Massive prisoner amnesties to clear overcrowded facilities are common and typically performed on important dates in the Burmese calendar. This Friday is a public holiday in the country.
A “show” to “divert attention”
“The State Administration Council (…) has lifted the punishment of 23,314 prisoners held in prisons, detention centers and camps”, it is announced in the columns of the State organ, Global New Light of Myanmar, using the official term to refer to the Burmese military government. Another insert indicates that 55 foreign prisoners would also be released. Both orders were signed by the head of the junta, the army chief general Min Aung Hlaing.
No further details of the released prisoners were given in the announcement. Ming Yu Hah of Amnesty International called the amnesty a “side show intended to distract from the daily human rights abuses committed by military authorities.” “This should only underline the fact that the military has thrown hundreds of people in prison since the coup began for peacefully challenging the regime,” she said.
Aung San Suu Kyi under house arrest
Since the coup, more than 250 people have been arrested by the new regime, according to an NGO defending political prisoners. Among them is Sean Turnell, an Australian citizen, economic adviser to the ousted government of Aung San Suu Kyi. His party, the National League for Democracy (NLD) – whose Yangon headquarters were the victim of a nighttime intrusion by men in uniform this week – also confirmed the arrest of election commission officials on Thursday.
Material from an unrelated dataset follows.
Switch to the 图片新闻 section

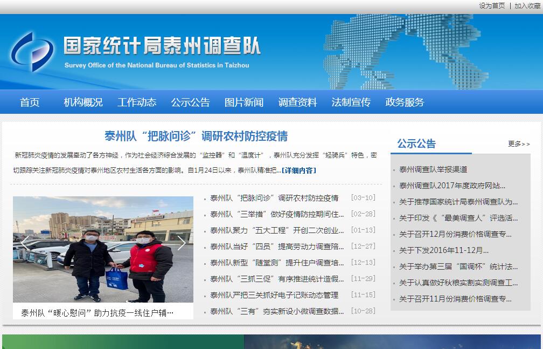244,102
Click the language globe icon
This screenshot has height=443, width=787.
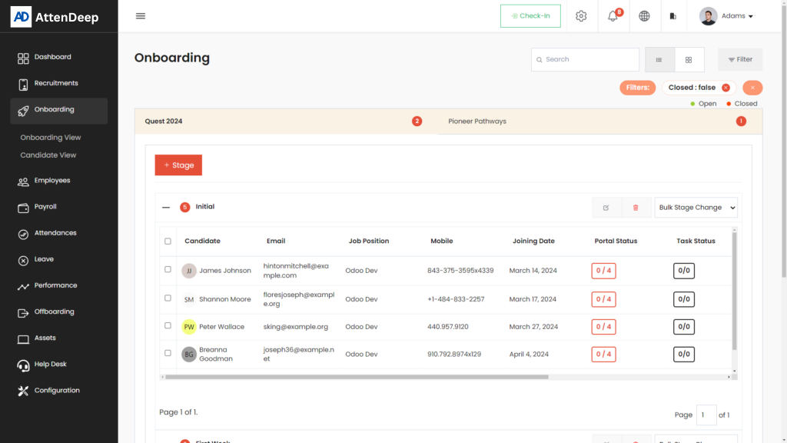(644, 16)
Aung San Suu Kyi and other prominent political figures were arrested during operations carried out in the early hours of February 1 by the military, which claims last November’s elections were won hands down by the NLD. been marred by numerous frauds. The Nobel Peace Prize winner has not been seen in public since, under house arrest, but according to officials of his party, the former de facto head of the Burmese government is in “good health”.